* AIM OF THE TASK *
Make an exact transcription of the data below.

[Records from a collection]
+ + +

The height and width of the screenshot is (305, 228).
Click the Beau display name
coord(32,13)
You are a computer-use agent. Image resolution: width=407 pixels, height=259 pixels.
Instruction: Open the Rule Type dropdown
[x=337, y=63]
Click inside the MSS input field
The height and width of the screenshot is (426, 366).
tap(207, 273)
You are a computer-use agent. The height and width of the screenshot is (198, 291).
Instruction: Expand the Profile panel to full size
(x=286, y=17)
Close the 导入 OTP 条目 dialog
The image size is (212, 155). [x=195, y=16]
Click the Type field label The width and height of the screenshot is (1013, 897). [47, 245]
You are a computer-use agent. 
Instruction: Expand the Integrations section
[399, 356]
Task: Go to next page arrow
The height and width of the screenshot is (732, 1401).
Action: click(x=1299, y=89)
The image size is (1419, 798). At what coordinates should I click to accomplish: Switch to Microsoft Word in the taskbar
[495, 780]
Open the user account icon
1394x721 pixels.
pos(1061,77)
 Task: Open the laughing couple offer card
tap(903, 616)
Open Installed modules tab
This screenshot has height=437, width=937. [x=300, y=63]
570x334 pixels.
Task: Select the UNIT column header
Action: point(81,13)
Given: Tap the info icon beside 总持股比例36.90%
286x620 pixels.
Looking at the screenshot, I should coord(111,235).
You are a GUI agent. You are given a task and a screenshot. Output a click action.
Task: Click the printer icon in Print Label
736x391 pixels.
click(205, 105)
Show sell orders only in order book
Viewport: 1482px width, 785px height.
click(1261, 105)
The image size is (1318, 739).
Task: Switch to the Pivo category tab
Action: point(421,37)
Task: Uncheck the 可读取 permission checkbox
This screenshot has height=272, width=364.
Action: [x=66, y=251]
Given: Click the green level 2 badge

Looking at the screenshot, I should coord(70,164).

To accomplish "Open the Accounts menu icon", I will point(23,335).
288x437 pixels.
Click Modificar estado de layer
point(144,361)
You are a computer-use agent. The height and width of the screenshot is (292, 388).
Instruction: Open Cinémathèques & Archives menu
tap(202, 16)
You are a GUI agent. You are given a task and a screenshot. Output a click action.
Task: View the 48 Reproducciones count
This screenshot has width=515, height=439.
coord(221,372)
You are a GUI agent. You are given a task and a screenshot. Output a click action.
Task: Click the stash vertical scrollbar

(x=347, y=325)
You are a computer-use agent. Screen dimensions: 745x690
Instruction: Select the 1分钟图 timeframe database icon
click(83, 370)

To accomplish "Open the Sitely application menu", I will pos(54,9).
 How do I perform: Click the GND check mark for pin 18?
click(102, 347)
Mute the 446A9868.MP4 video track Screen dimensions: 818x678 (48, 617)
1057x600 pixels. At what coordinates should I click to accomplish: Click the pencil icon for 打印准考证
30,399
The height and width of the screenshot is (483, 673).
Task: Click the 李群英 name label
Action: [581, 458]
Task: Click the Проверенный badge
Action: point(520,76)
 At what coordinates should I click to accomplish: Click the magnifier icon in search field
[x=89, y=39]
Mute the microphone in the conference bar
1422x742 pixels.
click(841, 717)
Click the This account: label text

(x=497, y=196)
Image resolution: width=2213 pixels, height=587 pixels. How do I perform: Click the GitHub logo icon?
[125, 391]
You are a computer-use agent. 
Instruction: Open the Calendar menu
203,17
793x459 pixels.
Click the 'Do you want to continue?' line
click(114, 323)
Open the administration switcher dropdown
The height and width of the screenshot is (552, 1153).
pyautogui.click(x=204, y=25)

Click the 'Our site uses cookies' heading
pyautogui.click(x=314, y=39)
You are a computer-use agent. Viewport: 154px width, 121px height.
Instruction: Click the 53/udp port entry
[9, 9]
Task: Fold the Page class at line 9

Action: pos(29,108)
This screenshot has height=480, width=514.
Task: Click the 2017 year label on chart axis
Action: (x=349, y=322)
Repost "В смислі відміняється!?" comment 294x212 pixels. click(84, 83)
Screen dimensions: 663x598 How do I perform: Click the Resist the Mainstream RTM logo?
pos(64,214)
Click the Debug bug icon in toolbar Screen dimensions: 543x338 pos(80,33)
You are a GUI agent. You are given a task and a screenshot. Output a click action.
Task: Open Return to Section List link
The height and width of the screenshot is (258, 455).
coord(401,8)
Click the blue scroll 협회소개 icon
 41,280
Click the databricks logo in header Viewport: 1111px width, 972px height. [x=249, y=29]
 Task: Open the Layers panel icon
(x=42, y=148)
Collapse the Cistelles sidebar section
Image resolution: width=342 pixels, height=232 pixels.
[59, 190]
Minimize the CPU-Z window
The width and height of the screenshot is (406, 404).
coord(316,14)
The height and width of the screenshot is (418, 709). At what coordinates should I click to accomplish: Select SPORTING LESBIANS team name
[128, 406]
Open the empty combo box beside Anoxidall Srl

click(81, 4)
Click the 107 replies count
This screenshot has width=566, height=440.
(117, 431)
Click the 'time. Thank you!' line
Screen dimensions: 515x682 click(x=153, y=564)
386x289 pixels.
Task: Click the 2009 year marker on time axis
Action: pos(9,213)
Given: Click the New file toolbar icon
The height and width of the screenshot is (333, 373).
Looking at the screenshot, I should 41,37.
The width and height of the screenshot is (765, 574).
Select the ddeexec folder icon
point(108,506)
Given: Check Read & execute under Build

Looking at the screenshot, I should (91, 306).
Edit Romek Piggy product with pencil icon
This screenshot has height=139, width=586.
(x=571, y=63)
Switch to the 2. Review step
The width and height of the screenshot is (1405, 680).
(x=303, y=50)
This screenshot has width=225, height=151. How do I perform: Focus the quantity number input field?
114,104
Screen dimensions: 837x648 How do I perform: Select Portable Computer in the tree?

+ + +

* EXPECTED ANSWER *
The height and width of the screenshot is (305, 228).
Click the Beau display name
coord(32,13)
You are a computer-use agent. Image resolution: width=407 pixels, height=259 pixels.
Instruction: Open the Rule Type dropdown
[x=337, y=63]
Click inside the MSS input field
The height and width of the screenshot is (426, 366).
tap(207, 273)
You are a computer-use agent. The height and width of the screenshot is (198, 291).
Instruction: Expand the Profile panel to full size
(x=286, y=17)
Close the 导入 OTP 条目 dialog
The image size is (212, 155). [x=195, y=16]
Click the Type field label The width and height of the screenshot is (1013, 897). [47, 245]
You are a computer-use agent. 
Instruction: Expand the Integrations section
[399, 356]
Task: Go to next page arrow
The height and width of the screenshot is (732, 1401).
Action: click(x=1299, y=89)
The image size is (1419, 798). At what coordinates should I click to accomplish: Switch to Microsoft Word in the taskbar
[495, 780]
Open the user account icon
1394x721 pixels.
pos(1061,77)
 Task: Open the laughing couple offer card
tap(903, 616)
Open Installed modules tab
This screenshot has height=437, width=937. [x=300, y=63]
570x334 pixels.
Task: Select the UNIT column header
Action: point(81,13)
Given: Tap the info icon beside 总持股比例36.90%
286x620 pixels.
Looking at the screenshot, I should coord(111,235).
You are a GUI agent. You are given a task and a screenshot. Output a click action.
Task: Click the printer icon in Print Label
736x391 pixels.
click(205, 105)
Show sell orders only in order book
Viewport: 1482px width, 785px height.
click(1261, 105)
The image size is (1318, 739).
Task: Switch to the Pivo category tab
Action: point(421,37)
Task: Uncheck the 可读取 permission checkbox
This screenshot has height=272, width=364.
Action: [x=66, y=251]
Given: Click the green level 2 badge

Looking at the screenshot, I should coord(70,164).

To accomplish "Open the Accounts menu icon", I will point(23,335).
288x437 pixels.
Click Modificar estado de layer
point(144,361)
You are a computer-use agent. The height and width of the screenshot is (292, 388).
Instruction: Open Cinémathèques & Archives menu
tap(202, 16)
You are a GUI agent. You are given a task and a screenshot. Output a click action.
Task: View the 48 Reproducciones count
This screenshot has width=515, height=439.
coord(221,372)
You are a GUI agent. You are given a task and a screenshot. Output a click action.
Task: Click the stash vertical scrollbar

(x=347, y=325)
You are a computer-use agent. Screen dimensions: 745x690
Instruction: Select the 1分钟图 timeframe database icon
click(83, 370)

To accomplish "Open the Sitely application menu", I will pos(54,9).
 How do I perform: Click the GND check mark for pin 18?
click(102, 347)
Mute the 446A9868.MP4 video track Screen dimensions: 818x678 (48, 617)
1057x600 pixels. At what coordinates should I click to accomplish: Click the pencil icon for 打印准考证
30,399
The height and width of the screenshot is (483, 673).
Task: Click the 李群英 name label
Action: [581, 458]
Task: Click the Проверенный badge
Action: point(520,76)
 At what coordinates should I click to accomplish: Click the magnifier icon in search field
[x=89, y=39]
Mute the microphone in the conference bar
1422x742 pixels.
click(841, 717)
Click the This account: label text

(x=497, y=196)
Image resolution: width=2213 pixels, height=587 pixels. How do I perform: Click the GitHub logo icon?
[125, 391]
You are a computer-use agent. 
Instruction: Open the Calendar menu
203,17
793x459 pixels.
Click the 'Do you want to continue?' line
click(114, 323)
Open the administration switcher dropdown
The height and width of the screenshot is (552, 1153).
pyautogui.click(x=204, y=25)

Click the 'Our site uses cookies' heading
pyautogui.click(x=314, y=39)
You are a computer-use agent. Viewport: 154px width, 121px height.
Instruction: Click the 53/udp port entry
[9, 9]
Task: Fold the Page class at line 9

Action: pos(29,108)
This screenshot has height=480, width=514.
Task: Click the 2017 year label on chart axis
Action: (x=349, y=322)
Repost "В смислі відміняється!?" comment 294x212 pixels. click(84, 83)
Screen dimensions: 663x598 How do I perform: Click the Resist the Mainstream RTM logo?
pos(64,214)
Click the Debug bug icon in toolbar Screen dimensions: 543x338 pos(80,33)
You are a GUI agent. You are given a task and a screenshot. Output a click action.
Task: Open Return to Section List link
The height and width of the screenshot is (258, 455).
coord(401,8)
Click the blue scroll 협회소개 icon
 41,280
Click the databricks logo in header Viewport: 1111px width, 972px height. [x=249, y=29]
 Task: Open the Layers panel icon
(x=42, y=148)
Collapse the Cistelles sidebar section
Image resolution: width=342 pixels, height=232 pixels.
[59, 190]
Minimize the CPU-Z window
The width and height of the screenshot is (406, 404).
coord(316,14)
The height and width of the screenshot is (418, 709). At what coordinates should I click to accomplish: Select SPORTING LESBIANS team name
[128, 406]
Open the empty combo box beside Anoxidall Srl

click(81, 4)
Click the 107 replies count
This screenshot has width=566, height=440.
(117, 431)
Click the 'time. Thank you!' line
Screen dimensions: 515x682 click(x=153, y=564)
386x289 pixels.
Task: Click the 2009 year marker on time axis
Action: pos(9,213)
Given: Click the New file toolbar icon
The height and width of the screenshot is (333, 373).
Looking at the screenshot, I should 41,37.
The width and height of the screenshot is (765, 574).
Select the ddeexec folder icon
point(108,506)
Given: Check Read & execute under Build

Looking at the screenshot, I should (91, 306).
Edit Romek Piggy product with pencil icon
This screenshot has height=139, width=586.
(x=571, y=63)
Switch to the 2. Review step
The width and height of the screenshot is (1405, 680).
(x=303, y=50)
This screenshot has width=225, height=151. How do I perform: Focus the quantity number input field?
114,104
Screen dimensions: 837x648 How do I perform: Select Portable Computer in the tree?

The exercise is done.